Not surprisingly, San Francisco is the most organic-friendly market in the state. Organic fruit sales account for 11.9 percent of that category while vegetables top 9 percent.
According to data in this latest FPFC Market Report, pineapple has seen a significant increase in volume sales in all four California markets despite higher prices.
Among some of the interesting data that surfaced while perusing the Los Angeles data is that bagged salads, though one of the more expensive vegetable items at an average of almost $4.40 per item, continue to show strong growth.
During the quarter that ended June 30, bagged salads accounted for 10 percent of fresh vegetable sales and about 3.5 percent of volume, reflecting the higher per-ounce cost of this value-added item. Those numbers represented a 16 percent increase in volume and a 23 percent increase in dollars over the previous year.
Sweet corn volume also grew in that quarter for the first time in two years. Corn sales are predictably on a roller coaster ride over the course of the year depending upon the season. But in quarter two of 2014, volume sales increased 5 percent over the previous year.
On the fruit side, grapes, melons, peaches, nectarines and pineapples also showed significant gains in quarter two of 2014 in the Los Angeles over the same period a year earlier.
According to the report, the Top 10 retail produce items for Q2 (quarter two) in the Los Angeles market, as determined by a combination of dollar sales, volume, sales, growth and seasonality, were grapes, melons, nectarines, peaches, pineapples, bagged salads, corn, cucumbers, lettuce and tomatoes.
These items were fairly consistent across the four markets surveyed, though there were a few differences. For example, in San Diego and Sacramento onions made the top 10 instead of lettuce. The San Francisco Top 10 included berries, melons, greens and kale.
As one can imagine the Top 10 lists are not just based on sales but a combination of all of the aforementioned factors.
Kale's inclusion in San Francisco is not just a bid to be trendy. Sales of this item continue to impress. In the 52-week period ending in late June, the volume of kale sales in San Francisco increased 72 percent while the dollar increase was 64 percent. As one might expect, the tremendous increase in kale volume has led to a small decline in the sales price. On average, the retail price shrunk 4.6 percent in those 12 months.
Kale's popularity was evident in each of the four markets with both dollar sales and volume up at least 59 percent in each market.
Sales data also confirmed that several other trendy items deserve their elevated spots in food magazines. In Los Angeles, both dollar sales and volume of beets were up close to 30 percent in the past year, while Brussels sprouts enjoyed a 22 percent increase in dollars and more than a 10 percent climb in volume.
California continues to be a market dominated by bulk sales, as exhibited by a closer look at the Los Angeles numbers.

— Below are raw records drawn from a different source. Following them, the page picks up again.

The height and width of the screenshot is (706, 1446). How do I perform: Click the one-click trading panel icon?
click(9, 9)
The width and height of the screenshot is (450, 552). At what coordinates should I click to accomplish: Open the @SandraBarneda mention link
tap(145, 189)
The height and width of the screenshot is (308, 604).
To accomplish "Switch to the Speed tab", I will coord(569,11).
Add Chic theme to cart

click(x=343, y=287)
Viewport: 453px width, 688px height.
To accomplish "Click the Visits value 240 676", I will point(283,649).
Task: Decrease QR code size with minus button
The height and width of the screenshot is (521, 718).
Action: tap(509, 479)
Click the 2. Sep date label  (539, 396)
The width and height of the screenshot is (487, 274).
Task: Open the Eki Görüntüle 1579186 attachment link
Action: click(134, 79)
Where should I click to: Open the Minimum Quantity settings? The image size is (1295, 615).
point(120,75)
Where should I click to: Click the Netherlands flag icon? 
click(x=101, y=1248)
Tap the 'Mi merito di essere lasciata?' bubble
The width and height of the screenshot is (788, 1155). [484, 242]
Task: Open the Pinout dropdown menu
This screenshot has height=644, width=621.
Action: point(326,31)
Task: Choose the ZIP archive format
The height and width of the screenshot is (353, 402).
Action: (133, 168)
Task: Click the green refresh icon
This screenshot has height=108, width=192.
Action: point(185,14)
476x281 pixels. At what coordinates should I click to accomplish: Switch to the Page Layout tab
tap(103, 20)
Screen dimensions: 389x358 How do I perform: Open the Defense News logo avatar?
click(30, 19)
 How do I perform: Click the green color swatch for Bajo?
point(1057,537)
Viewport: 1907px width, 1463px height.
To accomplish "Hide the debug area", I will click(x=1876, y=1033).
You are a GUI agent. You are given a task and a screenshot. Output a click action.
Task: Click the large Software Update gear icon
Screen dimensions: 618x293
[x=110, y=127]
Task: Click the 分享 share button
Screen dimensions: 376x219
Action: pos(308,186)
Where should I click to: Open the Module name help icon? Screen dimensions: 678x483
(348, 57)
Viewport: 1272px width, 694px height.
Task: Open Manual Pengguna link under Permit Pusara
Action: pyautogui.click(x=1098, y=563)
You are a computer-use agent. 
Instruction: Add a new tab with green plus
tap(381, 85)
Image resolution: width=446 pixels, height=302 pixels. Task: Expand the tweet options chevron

Random weight (RW) made up the majority of fruit category sales, contributing more than two-thirds of dollars and 80 percent of volume. Fixed weight (FW) and RW dollars each grew at 7 percent, but RW volume growth of 3 percent outpaced FW by 2 points. RW vegetables contributed just over half of vegetable category dollars and 62 percent of volume. FW volume declined 1 percent, but dollars increased by 9 percent. RW vegetables exhibited growth in both dollars and volume, up 7 percent and 4 percent, respectively.
In terms of market share of dollars, the traditional items remain the most popular. During the 12 months ending June 30, bananas topped dollar sales in the fruit category, followed by melons, apples, nectarines, berries and grapes. The vegetable side was led by potatoes, tomatoes, onions and lettuce.
The detailed report is available through the FPFC website to members only.